The casino
On the site where Pakistan’s largest shopping mall stands today (in Karachi’s Sea View area), there was once a stylish building erected between 1975-76. It was a widespread structure which was supposed to be the country’s first major casino.
The land for it was allotted by the Z.A. Bhutto regime to an entertainment business tycoon, Tufail Sheikh, who already owned a hotel and a nightclub in the city. The idea was to construct a giant casino to attract rich Arab sheikhs to Karachi after a civil war had broken out in Beirut. Beirut, before the war, had been a favourite haunt of rich Arabs and Americans frequenting its casinos.
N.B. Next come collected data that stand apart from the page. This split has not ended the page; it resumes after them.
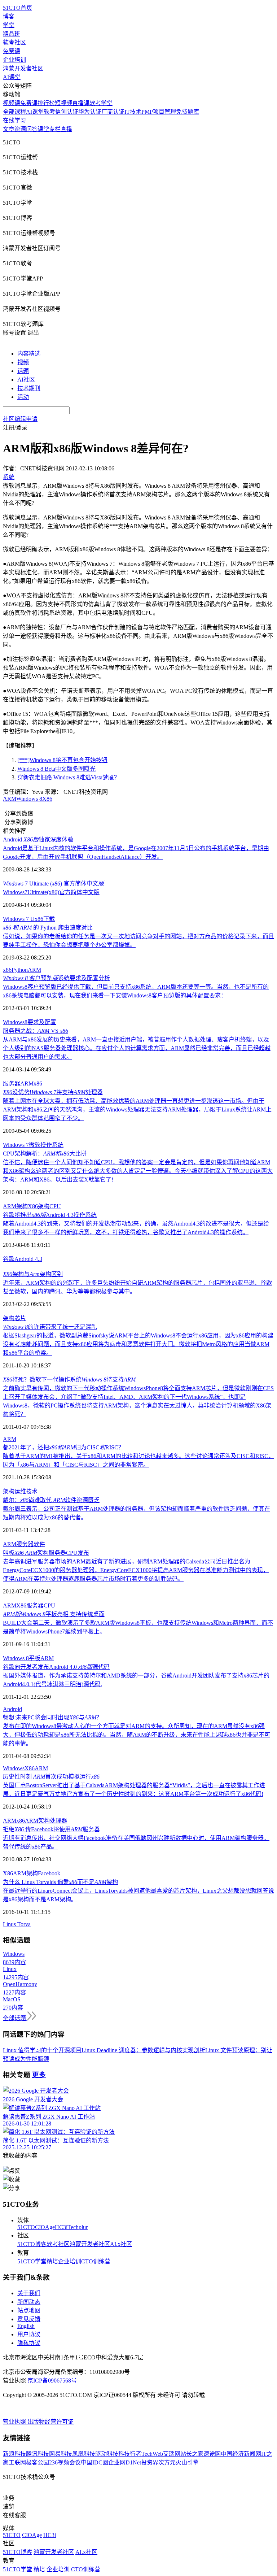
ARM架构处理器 (46, 1821)
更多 (39, 2075)
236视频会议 (65, 2462)
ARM (9, 799)
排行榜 (46, 103)
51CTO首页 (17, 8)
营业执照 (15, 2422)
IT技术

The casino was completed in April 1977. It was an impressive and imposing structure with a huge hall where gambling tables and machines were placed. The casino also had bars, restaurants, guest rooms and a nightclub. The Bhutto regime was expecting a windfall of foreign exchange and a booming entertainment and hoteling industry to emerge around the casino.
In March 1977, the Bhutto regime got cornered by a violent protest movement by a right-wing alliance of opposition parties. In April, he agreed to their demand of closing down nightclubs, gambling at horse racing and the sale of alcoholic beverages (to Muslims). Ironically, these sudden bans were imposed on the day the casino was to be inaugurated.